Counts were attributed to genomic features using CoCo v0.2.1p4  (with the following parameters: cc --strand 1 --paired, all other parameters at default values), using our custom annotation (.gtf file available at https://zenodo.org/record/4570182/files/hg38_Ensembl_V101_Scottlab_2020.gtf). Normalized counts in transcripts per million (TPM) were obtained from the output of CoCo. Only snoRNAs with an abundance greater than 1 TPM in at least one tissue sample are referred to as “expressed” or “detected” snoRNAs.
Pairwise sequence identity of all snoRNA within a family
Sequence identity was computed for all pairs of snoRNAs, for each family, using the Biopython pairwise2.align.globalxx function . The score obtained (number of aligned residues) was divided by the shortest of the two snoRNAs to obtain what we report as the pairwise sequence identity score.
Conservation score across vertebrates
Using a python script that considers the annotation file described above and the “phastCons 100 Vertebrates” track from the UCSC Genome Browser [66, 67], a conservation score was associated to each nucleotide of a snoRNA using bedtools (v2.26.0) intersect  and the conservation score per snoRNA was generated by calculating the average score of all the nucleotides included in that snoRNA sequence.
Levels of single nucleotide polymorphisms (SNPs) in snoRNAs
The position of all human SNPs was obtained from the UCSC Genome Browser track dbSnp153Common.bb generated from SNPdb build 153 (http://hgdownload.soe.ucsc.edu/gbdb/hg38/snp/dbSnp153Common.bb) , which includes only common SNPs with minor allele frequency > 1%. Bedtools intersect  was used to associate SNPs to snoRNAs.
Intronic snoRNA distance to the closest downstream exon of their host gene
The position of intronic snoRNAs within their host gene was computed using a python script and the annotation file described above. The transcripts per host gene were first sorted by total number of exons and by transcript name (in descending and ascending order, respectively).

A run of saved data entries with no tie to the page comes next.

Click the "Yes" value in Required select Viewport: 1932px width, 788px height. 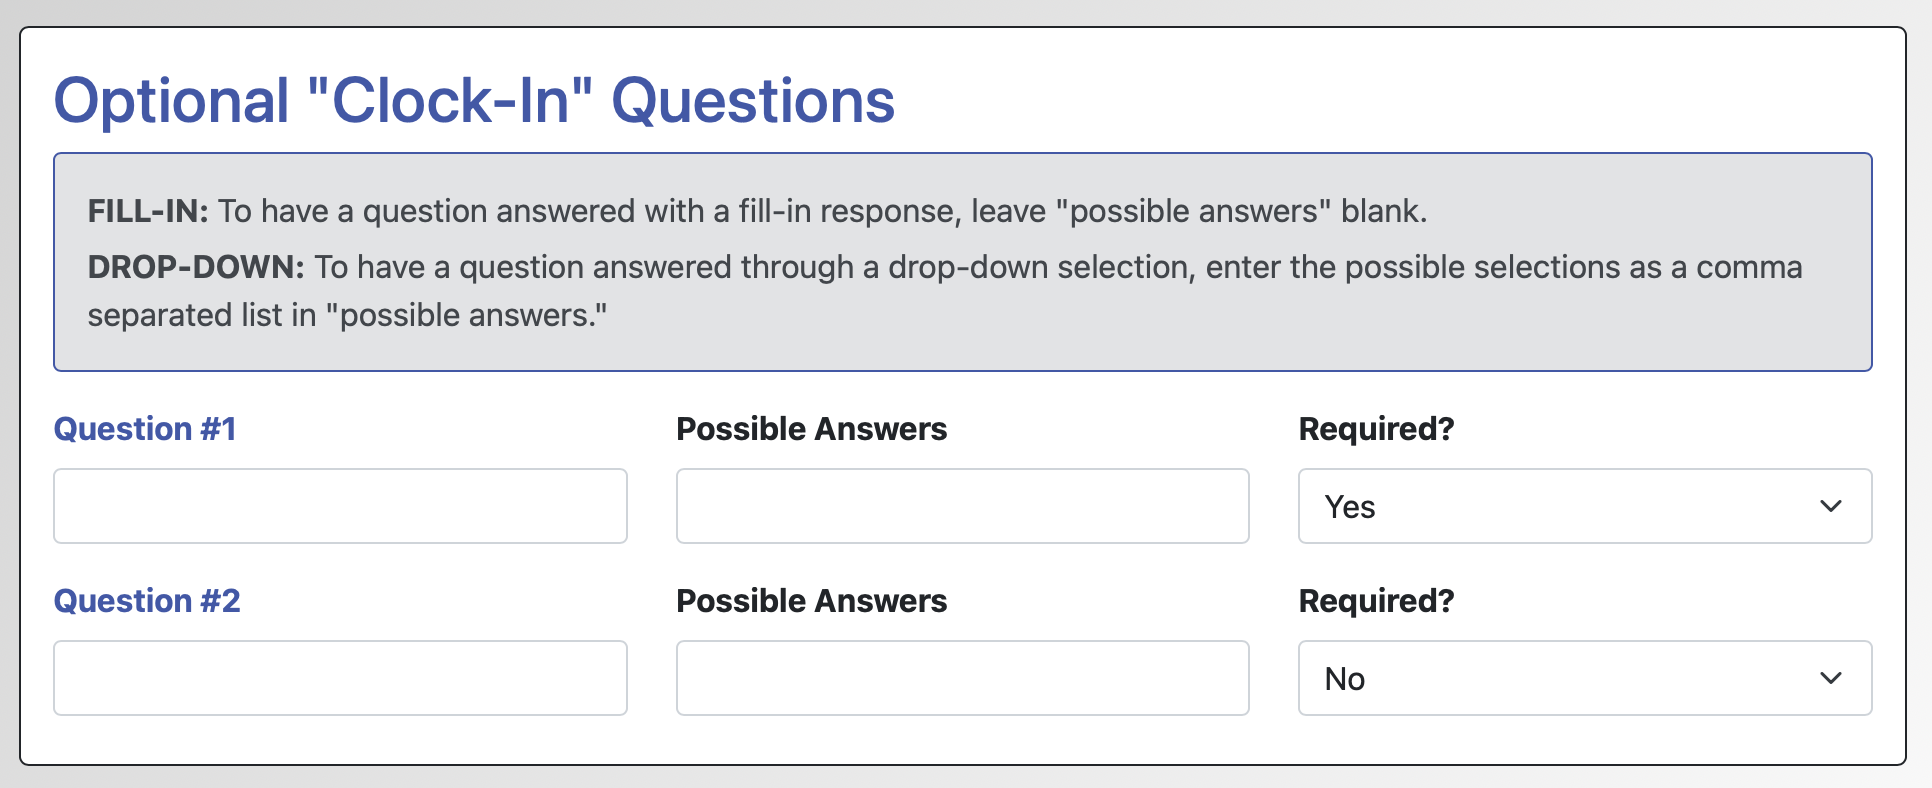pyautogui.click(x=1350, y=507)
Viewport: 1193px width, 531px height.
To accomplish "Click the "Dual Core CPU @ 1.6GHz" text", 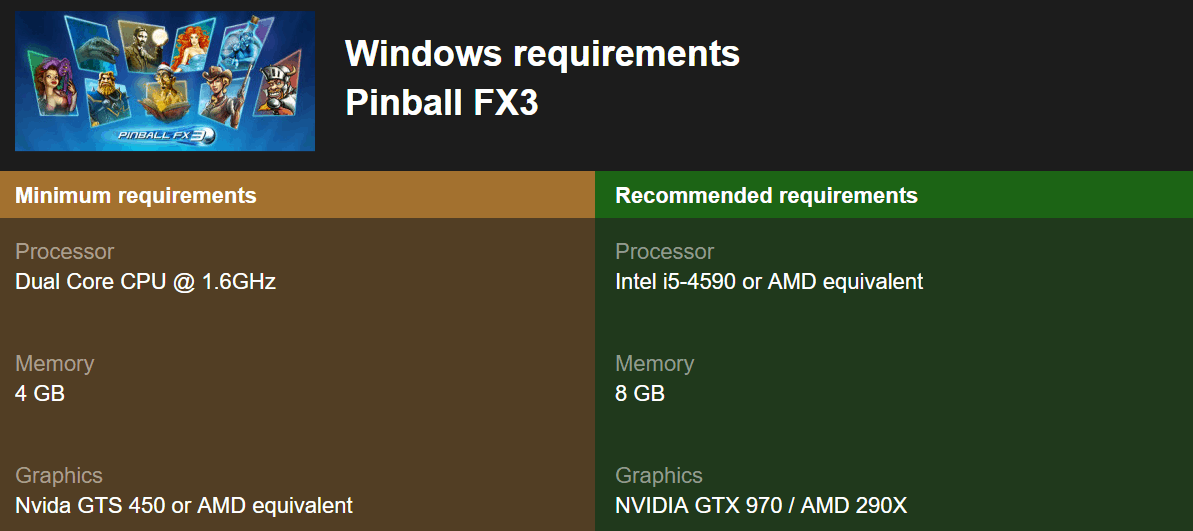I will coord(145,281).
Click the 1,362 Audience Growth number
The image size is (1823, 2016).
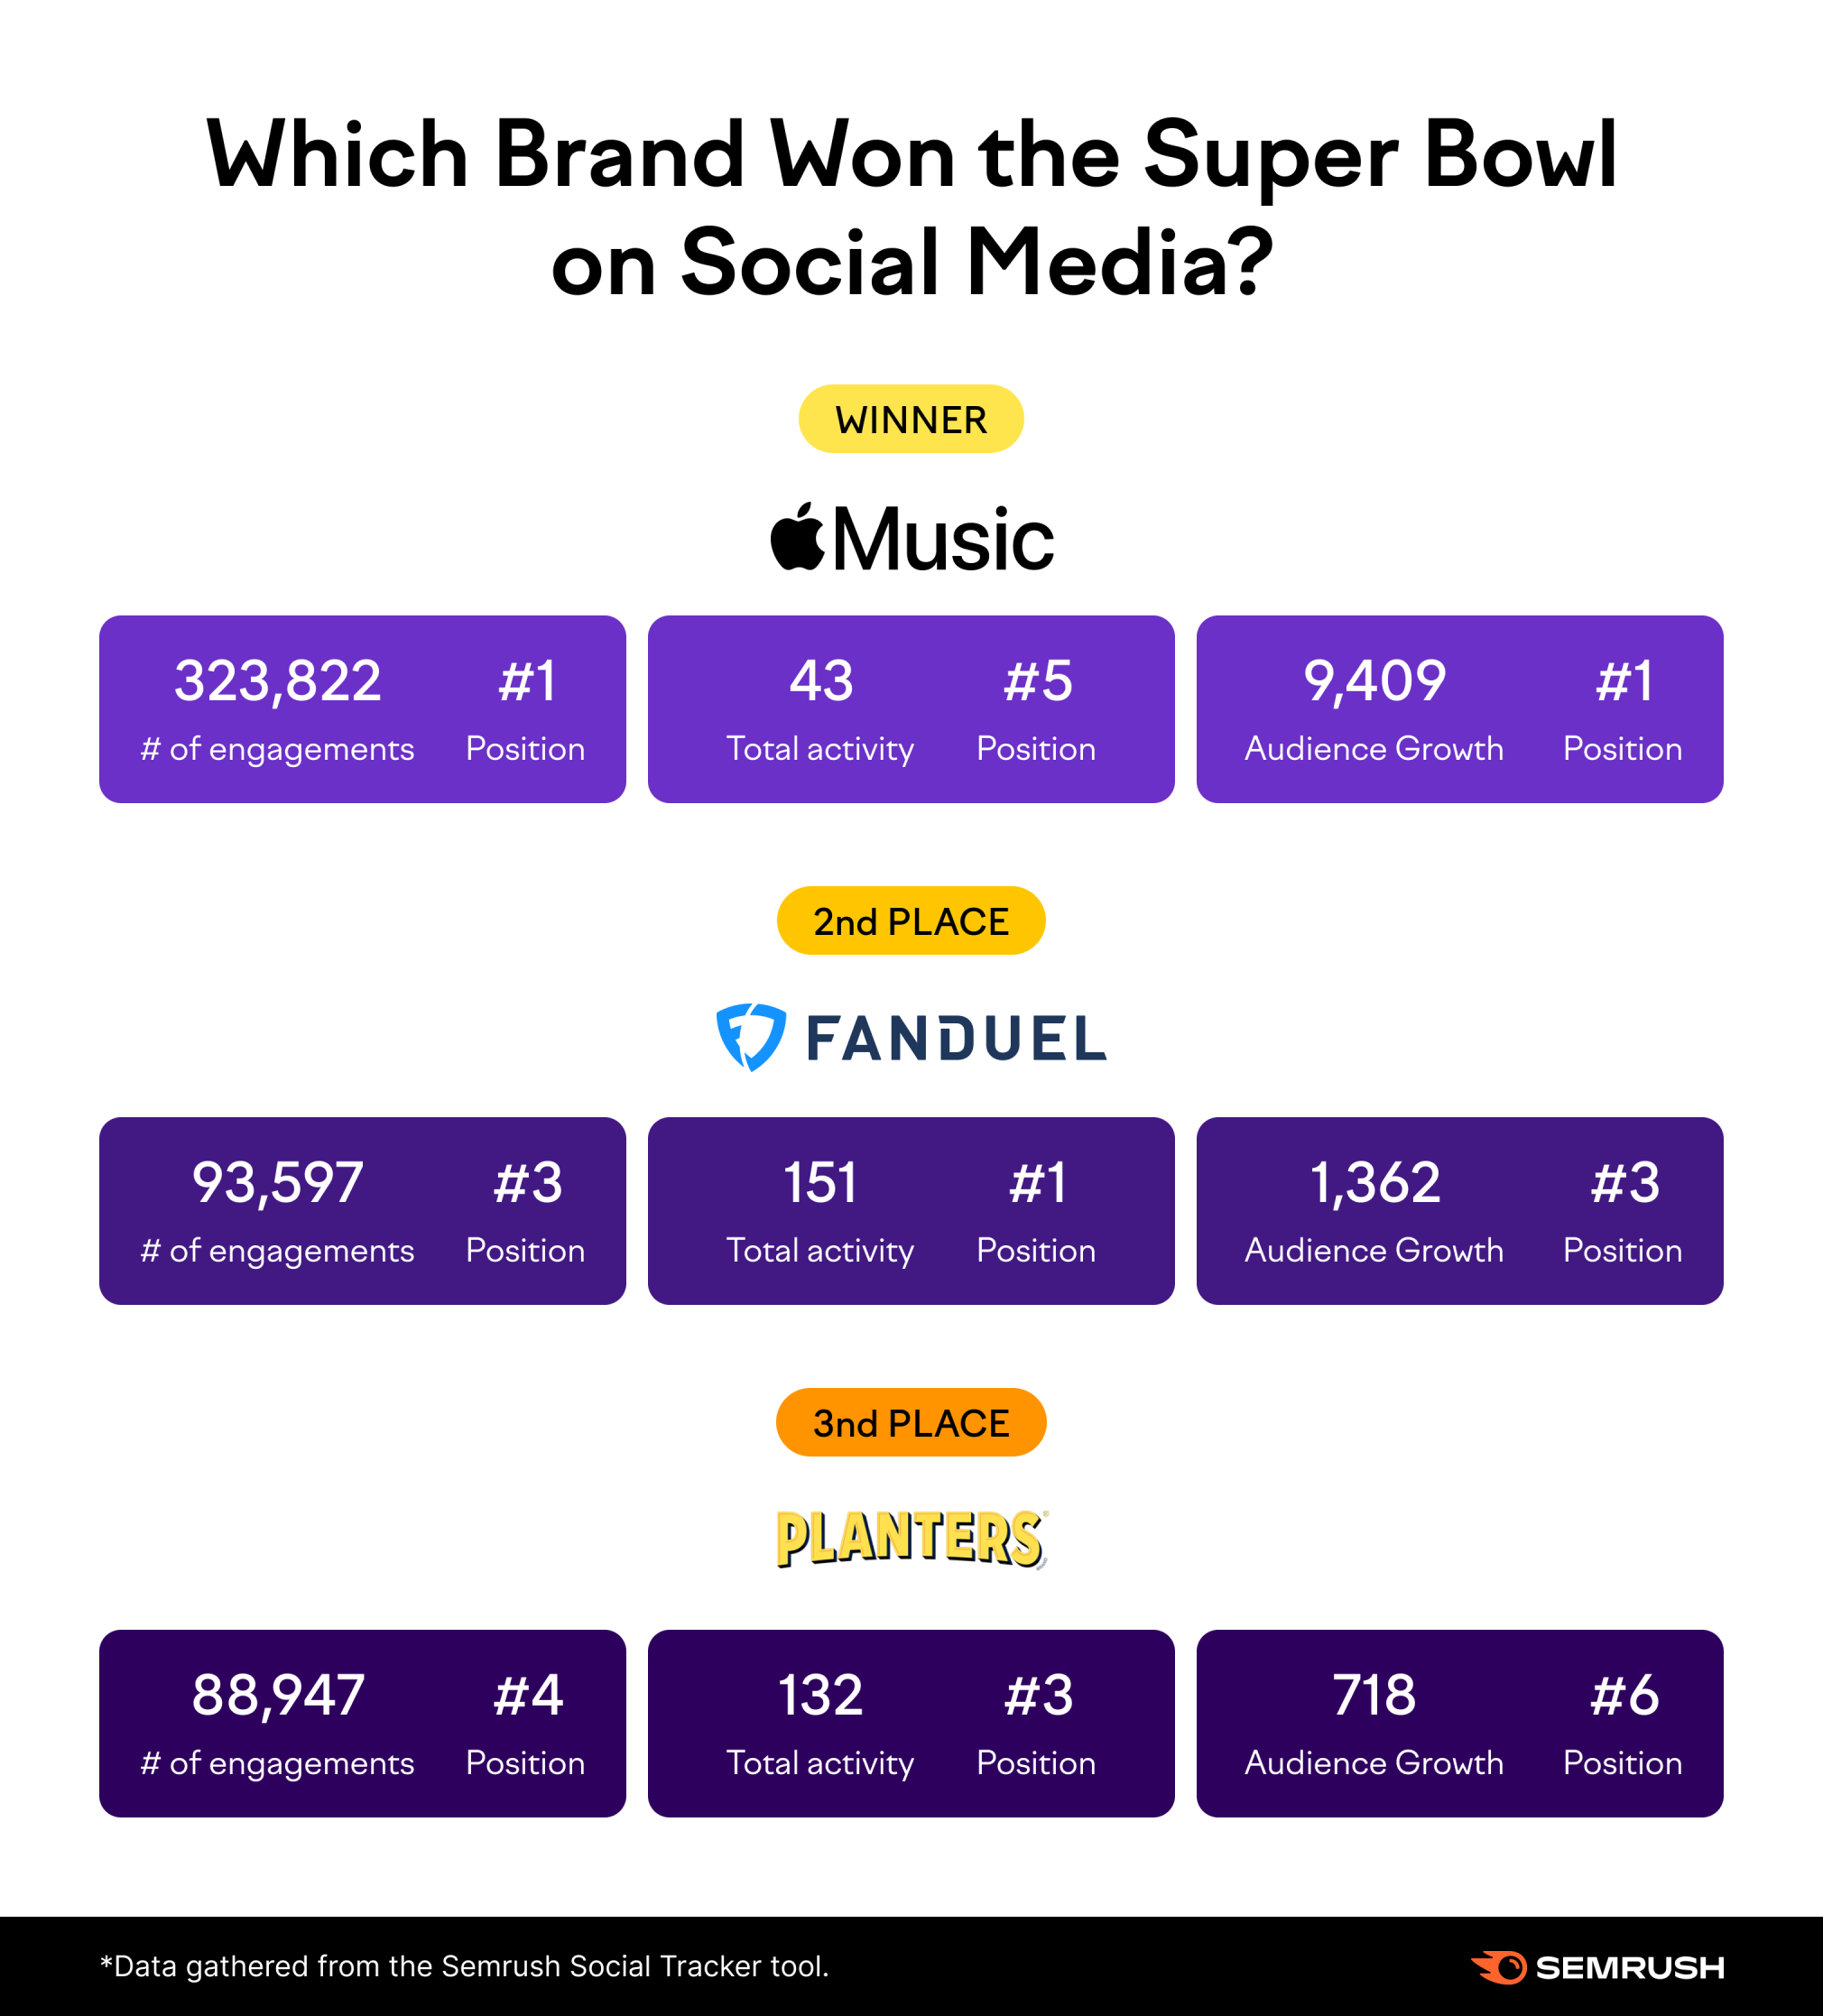1375,1184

We then iterated through these sorted transcripts until the first non-overlapping host transcript was found and thereby assigned to the corresponding snoRNA. The snoRNA position within its host gene was thus computed as the distance between the 3′ end of the snoRNA and the start of the first downstream exon in the identified host transcript.

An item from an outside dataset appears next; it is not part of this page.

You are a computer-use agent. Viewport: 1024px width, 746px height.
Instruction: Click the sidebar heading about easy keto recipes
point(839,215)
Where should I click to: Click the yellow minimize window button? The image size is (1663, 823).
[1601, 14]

Availability of data and materials
The RNA-seq datasets are available from the Gene Expression Omnibus (GEO) repository, under the accession numbers GSE126797 (https://www.ncbi.nlm.nih.gov/geo/query/acc.cgi?acc=GSE126797) and GSE157846 (https://www.ncbi.nlm.nih.gov/geo/query/acc.cgi?acc=GSE157846). The custom annotation used for the analysis (.gtf file) is available in Zenodo at https://zenodo.org/record/4570182/files/hg38_Ensembl_V101_Scottlab_2020.gtf. The RNA-seq pipeline used to extract the snoRNA expression profiles is accessible from our Gitlab server at http://gitlabscottgroup.med.usherbrooke.ca/lafced/Stringent_RNA_seq/tree/master. All other data used and generated are available in the article and its supplementary tables.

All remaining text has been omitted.